Zooplankton Production

Abstract

Most Zooplankton, and some benthic animals, reproduce continuously. As a population changes by addition and growth over a given time interval, a demographic turnover occurs [see reviews of Edmondson (1974) and Rigler and Downing (1984)]. Few, if any, of the individuals present at the peak of an exponentially developing population were alive at the beginning of the exponential phase. An individual also undergoes a biochemical turnover during its lifetime so that, upon completing a mean lifespan, it will have assimilated several times its final mass.

Production, in the context of a population, then, is growth and is only one factor in the material or energy budget for the whole population (Edmondson, 1974):

$$P = C - F - U - R - {G_r}$$

where P = production; C = consumption or feeding; F = egestion (feces and regurgitation); U = excretion; R = respiration; and G _r = gametes.
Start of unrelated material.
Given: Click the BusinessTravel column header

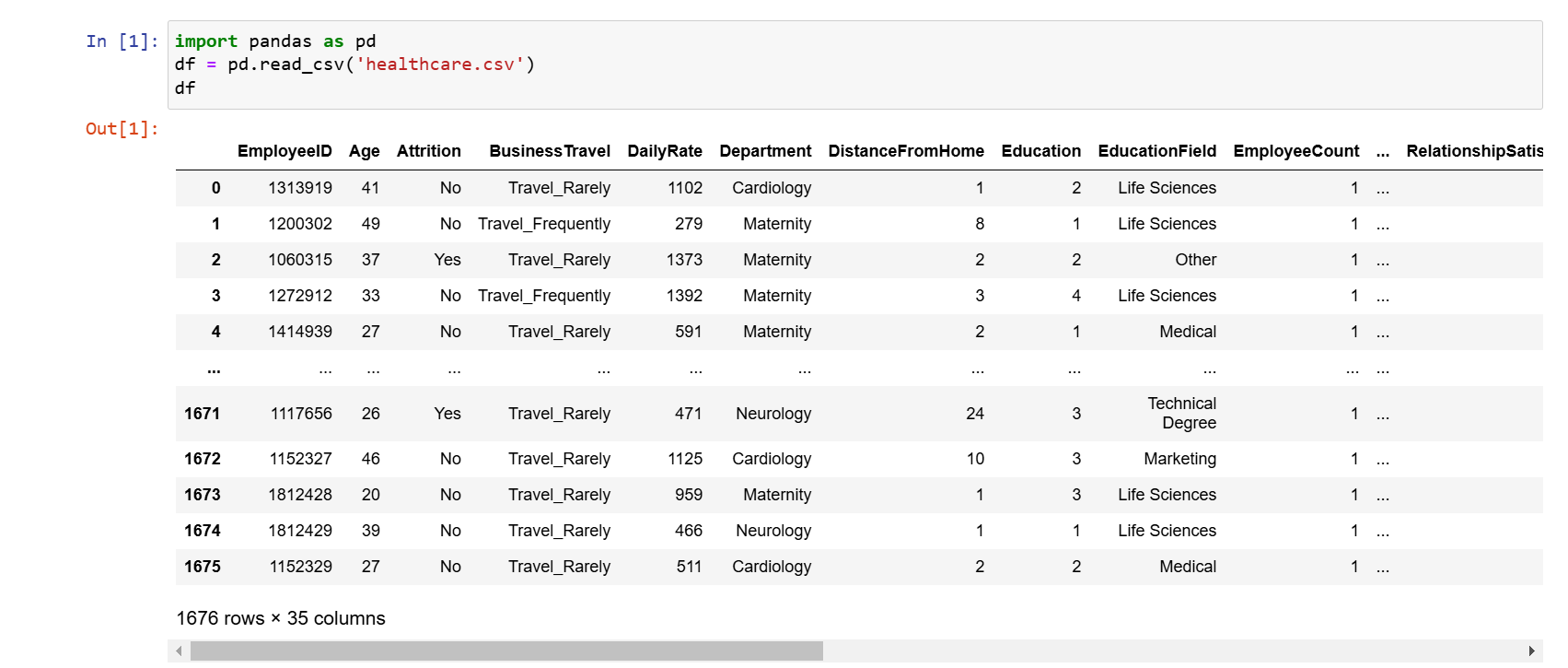Looking at the screenshot, I should coord(550,151).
Assimilation (A) is the difference between ingestion and egestion (A = C - F)

With continuous reproduction, the cohorts of the population overlap, so that it is either difficult or impossible to observe changes in abundance over time. To analyze the production of populations with continuous reproduction, it is necessary to use methods that do not require complete evaluation of cohort differences.
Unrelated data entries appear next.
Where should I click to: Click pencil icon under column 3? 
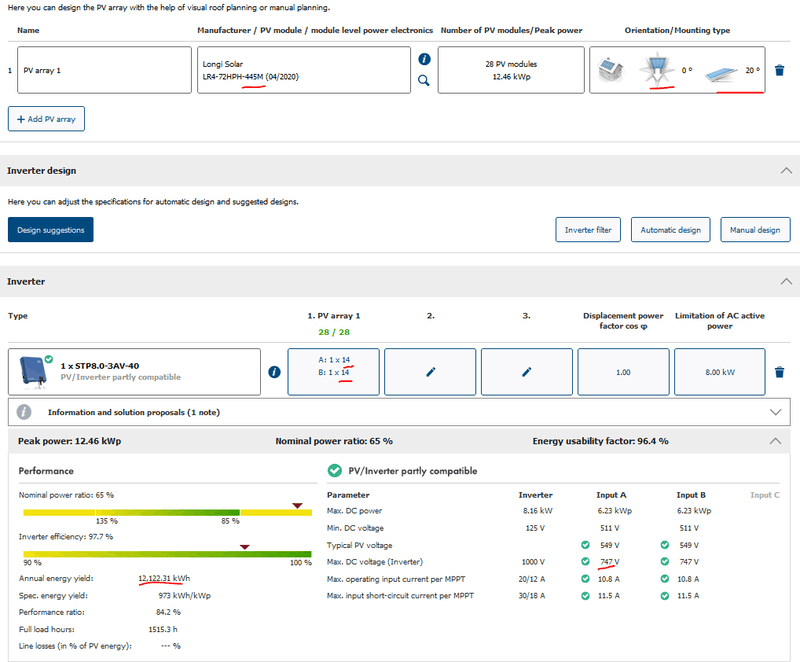527,372
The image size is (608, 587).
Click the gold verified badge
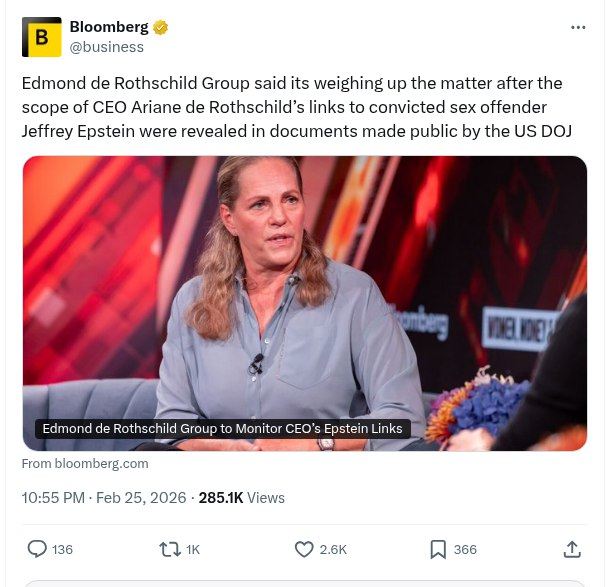pyautogui.click(x=160, y=27)

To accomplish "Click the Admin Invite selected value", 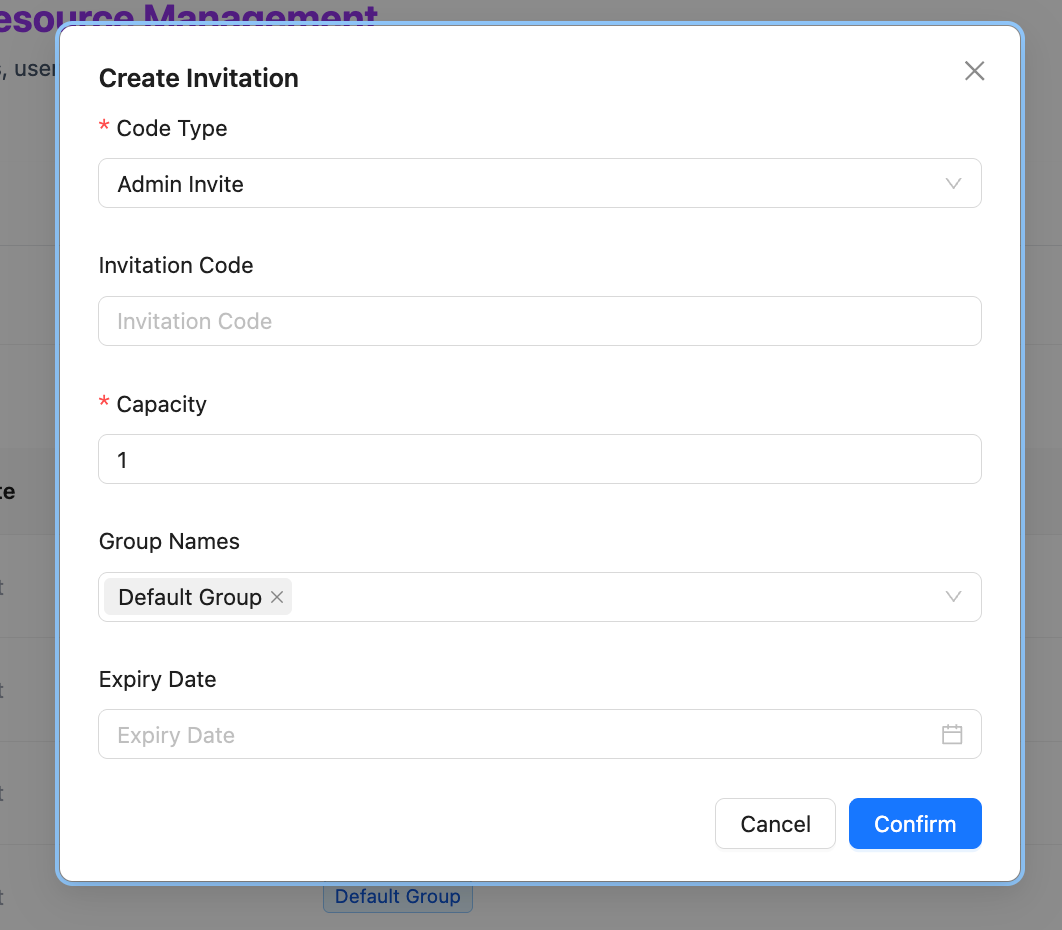I will tap(181, 184).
A number of models of Zooplankton production have been developed, but they fall into two general classes: (1) direct models based on time-dependent parameters of the zooplankton species [e.g., Edmondson and Winberg (1971) and Rigler and Downing (1984)], and (2) indirect models based on inferred rates of Zooplankton filtering, assimilation, and consumption by fish and other predators [e.g., Winberg (1971)]. Both discrete time-interval and instantaneous models are used to estimate production.

The change in numbers (N) in a population over a time (t) interval is given by:

$$\frac{{\Delta N}}{{\Delta t}} = birth + growth - mortality$$

The population at time t, then, is

$${N_t} = {N_0} + birth + growth - mortality$$

Mortality includes both natural death and losses by predation.
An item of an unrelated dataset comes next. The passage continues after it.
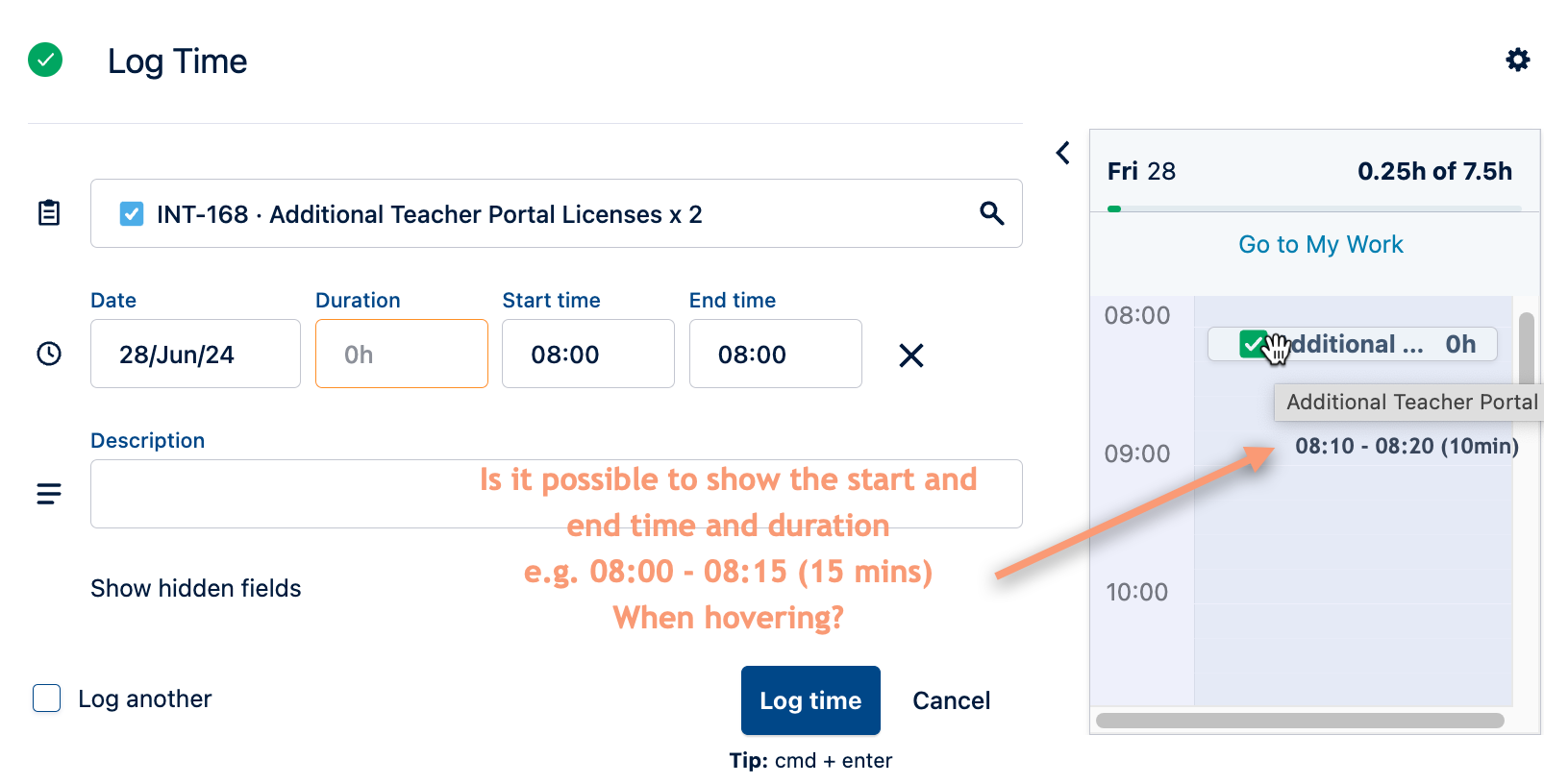Image resolution: width=1544 pixels, height=784 pixels.
Task: Toggle the Log another checkbox
Action: pos(47,698)
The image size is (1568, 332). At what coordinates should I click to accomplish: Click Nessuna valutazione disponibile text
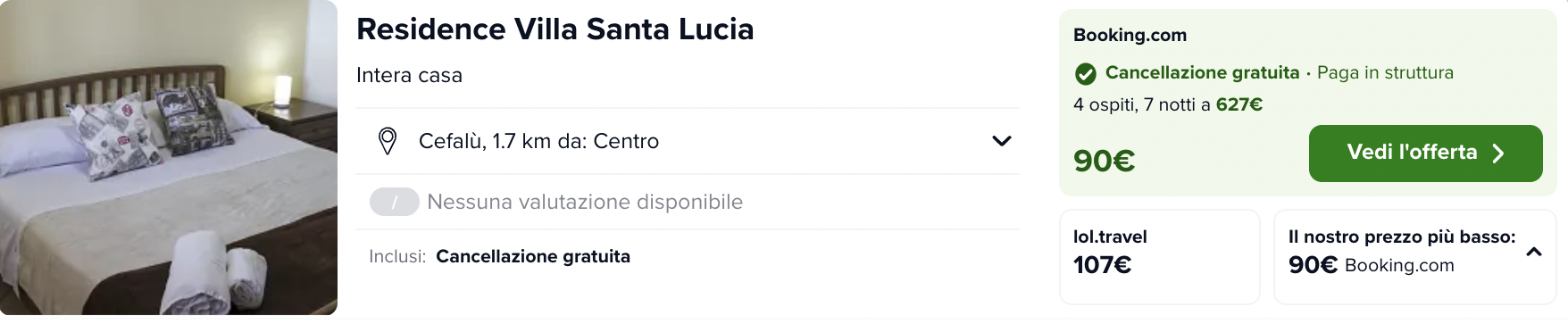pyautogui.click(x=585, y=202)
Since it is necessary to measure recruitment or birth rate, and with continuous birth and death one cannot identify distinct cohorts, production (P) can be calculated from either the rate of growth (i.e., the duration) of different size classes or of life history stages (Edmondson, 1974):

$$P = \frac{{{N_1}\Delta {w_1}}}{{{T_1}}} + \frac{{{N_2}\Delta {w_2}}}{{{T_2}}} + \frac{{{N_3}\Delta {w_3}}}{{{T_3}}} + ...\frac{{{N_n}\Delta {w_n}}}{{{T_n}}}$$

where the subscripts 1,2,3 ... n = stages or size classes; w = the weight of the class; T = the duration of the stage, in days; and Δw = the weight increment of the class (birth + growth -mortality).

This relationship implies that, when a stage lasts two days, one-half of the individuals will pass from that stage on one day and the other half on the following day, i.e., the number of individuals in a given stage will be inversely proportional to the duration of that stage. It is assumed that the animals have a uniform age distribution, which is not always the case.

The objective of this exercise is to construct a realistic, logical model of Zooplankton production. The model then can be used to estimate the production of a sample Zooplankton species over a given time interval. By this means, the future population size of the species can be predicted on the basis of its present population structure and size, observed size-specific production of eggs, and certain assumed or known information on biomass and survival. This procedure will be demonstrated using Daphnia. For precise results, detailed information on birth, growth rates, and mortality would be required for each species under investigation.